Ideias até ao infinito

50. E agora?

Dezembro 16, 2020
50. E agora?

13.12.2020.
50. E agora?
Faço um baile de máscaras higienizado e lanço um livro. Que tal?

Estou uma 50Tona (como escreve uma grande amiga do outro lado do Atlântico), mas sinto-me com 25. Talvez esteja a exagerar. Já não tenho pedalada para uma noitada daquelas que fazia no auge dos vintes. Serei mais realista se escrever que me sinto uma 30Tona.

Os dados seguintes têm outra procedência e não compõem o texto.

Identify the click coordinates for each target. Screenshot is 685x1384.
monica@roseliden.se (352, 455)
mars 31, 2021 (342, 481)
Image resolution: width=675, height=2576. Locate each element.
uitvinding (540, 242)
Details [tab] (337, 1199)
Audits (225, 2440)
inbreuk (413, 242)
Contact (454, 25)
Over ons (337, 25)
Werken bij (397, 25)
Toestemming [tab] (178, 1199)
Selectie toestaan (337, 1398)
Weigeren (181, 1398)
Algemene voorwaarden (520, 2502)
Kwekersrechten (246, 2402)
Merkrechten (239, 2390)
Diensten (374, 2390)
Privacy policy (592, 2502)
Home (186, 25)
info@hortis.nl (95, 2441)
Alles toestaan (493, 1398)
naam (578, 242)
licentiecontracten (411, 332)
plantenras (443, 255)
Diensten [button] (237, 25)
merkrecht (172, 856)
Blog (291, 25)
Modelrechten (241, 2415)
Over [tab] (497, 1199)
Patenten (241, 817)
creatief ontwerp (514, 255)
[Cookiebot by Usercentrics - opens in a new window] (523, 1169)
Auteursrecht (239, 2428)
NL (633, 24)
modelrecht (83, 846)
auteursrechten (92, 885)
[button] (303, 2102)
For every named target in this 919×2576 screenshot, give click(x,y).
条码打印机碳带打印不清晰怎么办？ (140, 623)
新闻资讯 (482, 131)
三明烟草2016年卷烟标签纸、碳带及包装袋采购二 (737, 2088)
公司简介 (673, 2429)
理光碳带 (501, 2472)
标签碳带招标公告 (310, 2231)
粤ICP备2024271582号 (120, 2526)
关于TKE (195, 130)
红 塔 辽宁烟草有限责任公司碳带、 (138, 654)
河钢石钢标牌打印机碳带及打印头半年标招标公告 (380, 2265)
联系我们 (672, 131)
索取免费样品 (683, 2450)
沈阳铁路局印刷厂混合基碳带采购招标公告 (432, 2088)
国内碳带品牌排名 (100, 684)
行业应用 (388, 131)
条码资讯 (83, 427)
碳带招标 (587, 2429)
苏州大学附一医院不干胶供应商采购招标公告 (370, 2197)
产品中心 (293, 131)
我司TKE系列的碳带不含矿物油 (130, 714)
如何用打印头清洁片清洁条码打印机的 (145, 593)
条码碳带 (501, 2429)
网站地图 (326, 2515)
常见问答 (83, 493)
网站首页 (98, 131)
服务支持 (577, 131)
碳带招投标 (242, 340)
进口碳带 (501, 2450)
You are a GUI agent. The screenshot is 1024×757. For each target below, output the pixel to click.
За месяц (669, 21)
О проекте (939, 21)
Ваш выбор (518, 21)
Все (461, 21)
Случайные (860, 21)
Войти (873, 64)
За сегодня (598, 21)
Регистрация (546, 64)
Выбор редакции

Este ano dei por mim a refletir sobre a idade. Meio século… Parece uma coisa assustadora, mas não é. Estar com 50 é igual a estar com 49, 48 ou 47. Portanto, os 50 são, acima de tudo, aquilo que eu quiser que eles sejam. Eu quis que no dia primeiro dos 50 ocorresse uma revelação. Apresentei ao mundo e arredores o meu primeiro livro, gerado e parido em tempos de pandemia.

No dia 13, reuni um pequeno grupo de pessoas que me são queridas para celebrar o aniversário da meia vida (sabes que quero chegar aos 100) e para o pré-lançamento do meu primeiro livro – No meio do nada (Palavra Editora).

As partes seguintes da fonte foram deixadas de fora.